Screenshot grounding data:
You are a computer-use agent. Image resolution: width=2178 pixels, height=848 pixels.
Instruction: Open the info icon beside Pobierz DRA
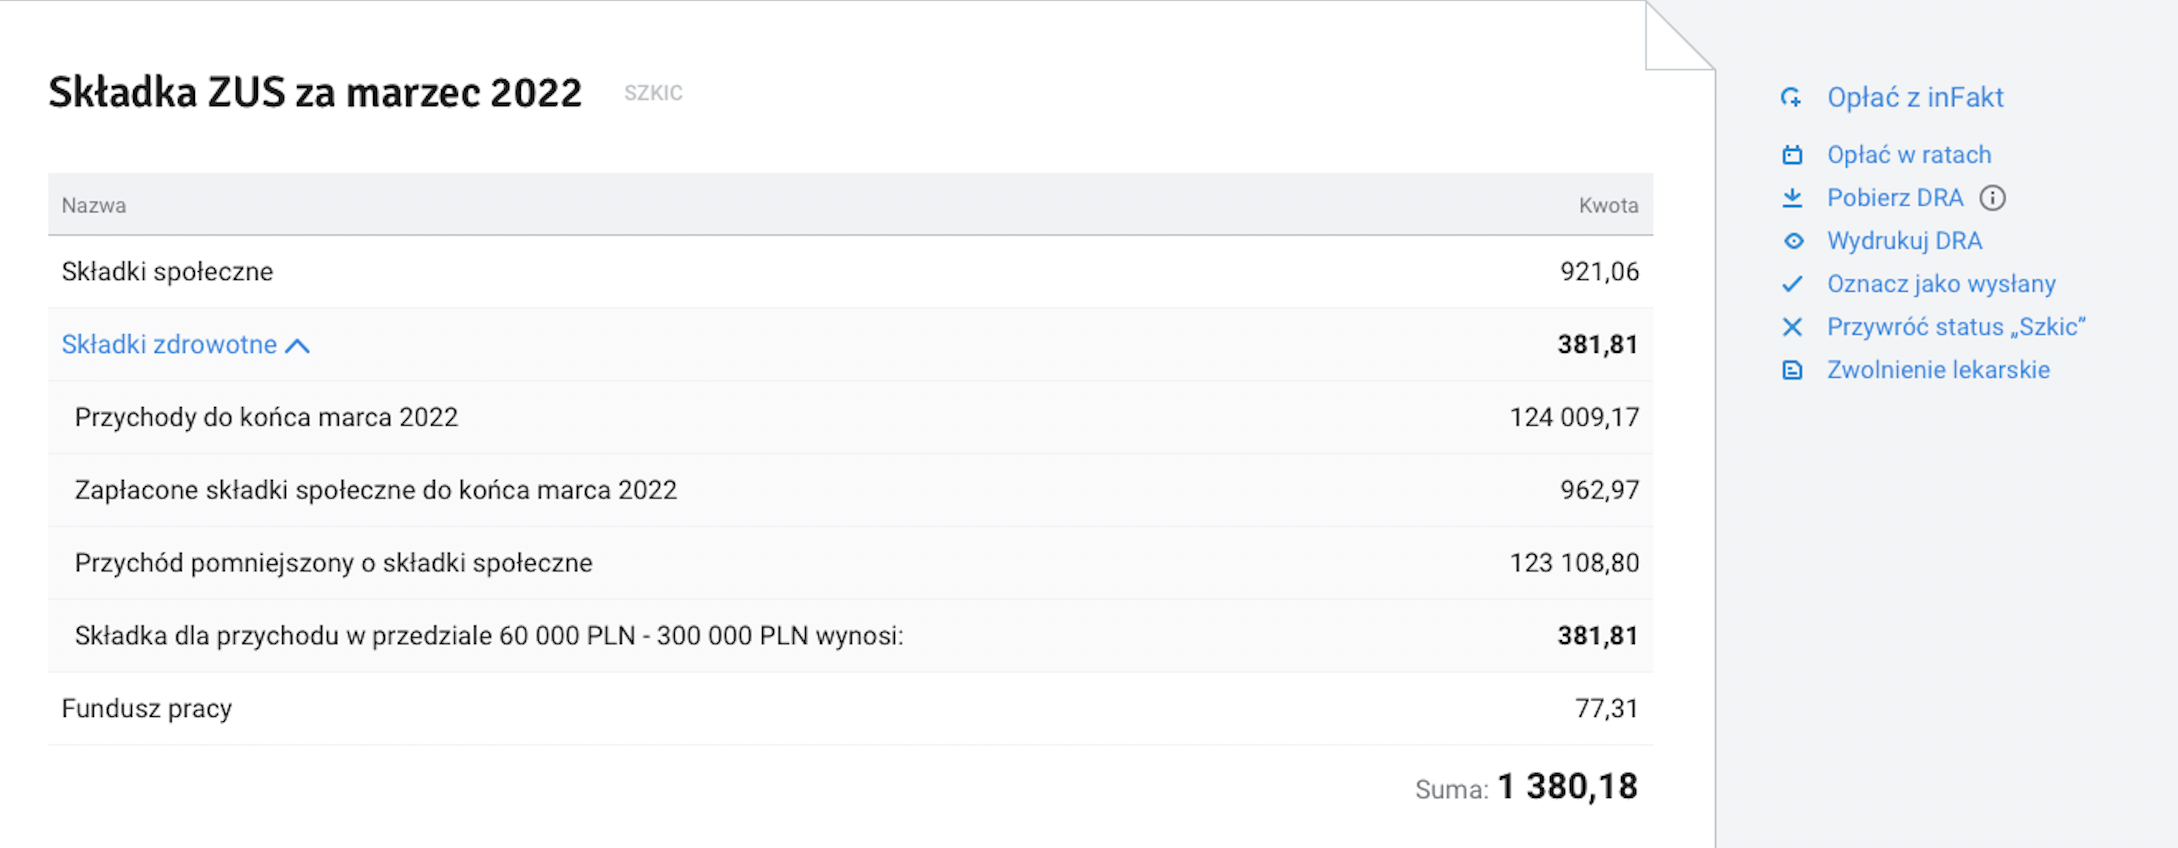click(1992, 198)
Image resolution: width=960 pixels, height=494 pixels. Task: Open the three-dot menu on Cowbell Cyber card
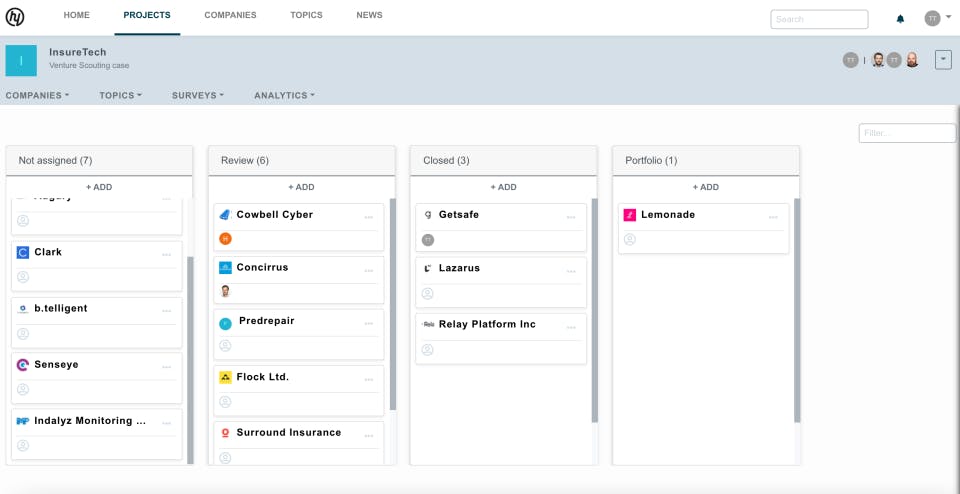(x=369, y=217)
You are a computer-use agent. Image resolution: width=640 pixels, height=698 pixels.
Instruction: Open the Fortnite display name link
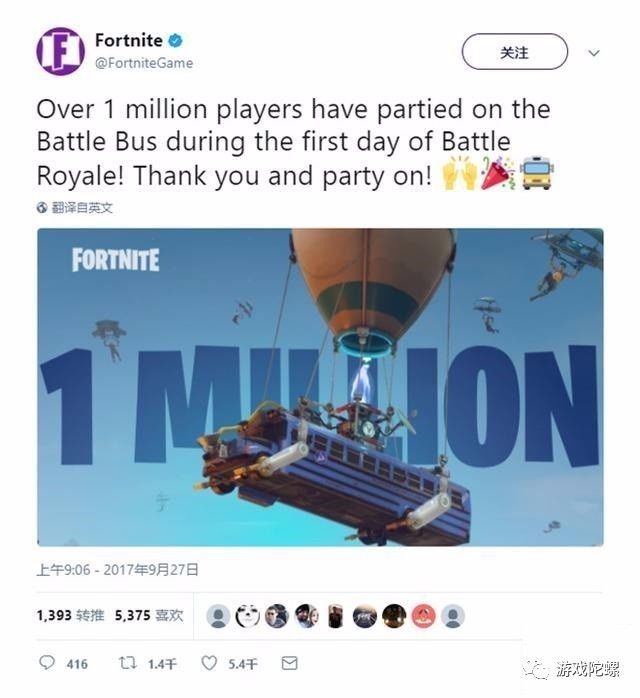click(x=129, y=41)
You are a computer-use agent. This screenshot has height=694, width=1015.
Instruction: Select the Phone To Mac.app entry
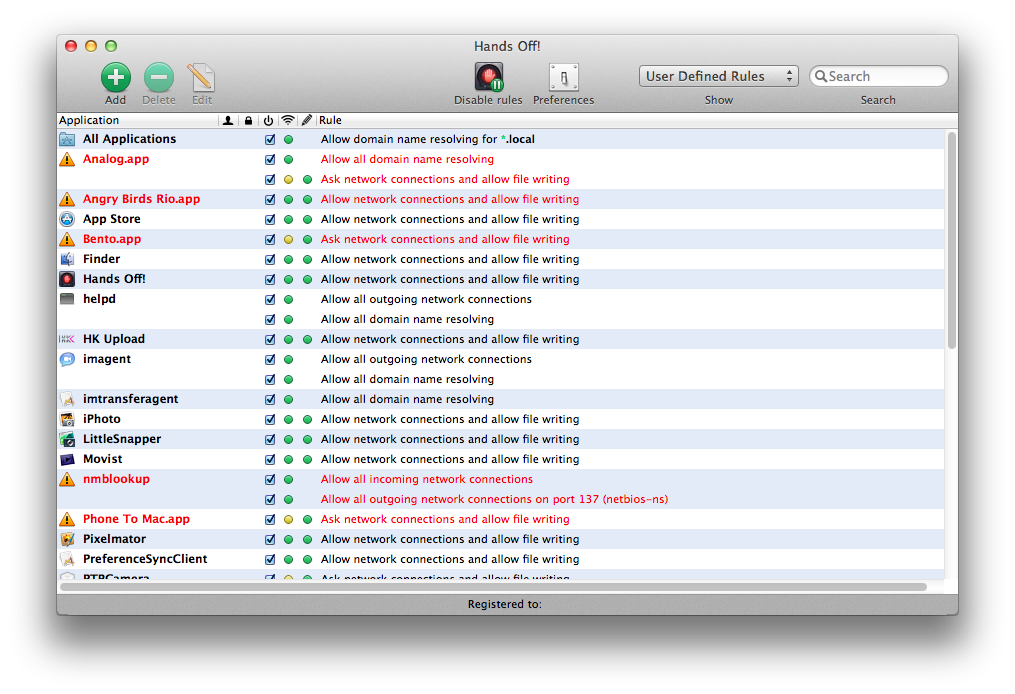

* _TASK STATEMENT_
Your copy should hold each line above exactly and no pictures at all.

* _SOLUTION FOR THIS TASK_
You are a computer-use agent. Image resolution: width=2178 pixels, height=848 pixels.
Instruction: Open the info icon beside Pobierz DRA
click(1992, 198)
Image resolution: width=960 pixels, height=494 pixels. Task: Open the three-dot menu on Cowbell Cyber card
(x=369, y=217)
You are a computer-use agent. Image resolution: width=640 pixels, height=698 pixels.
Instruction: Open the Fortnite display name link
click(x=129, y=41)
You are a computer-use agent. This screenshot has height=694, width=1015.
Instruction: Select the Phone To Mac.app entry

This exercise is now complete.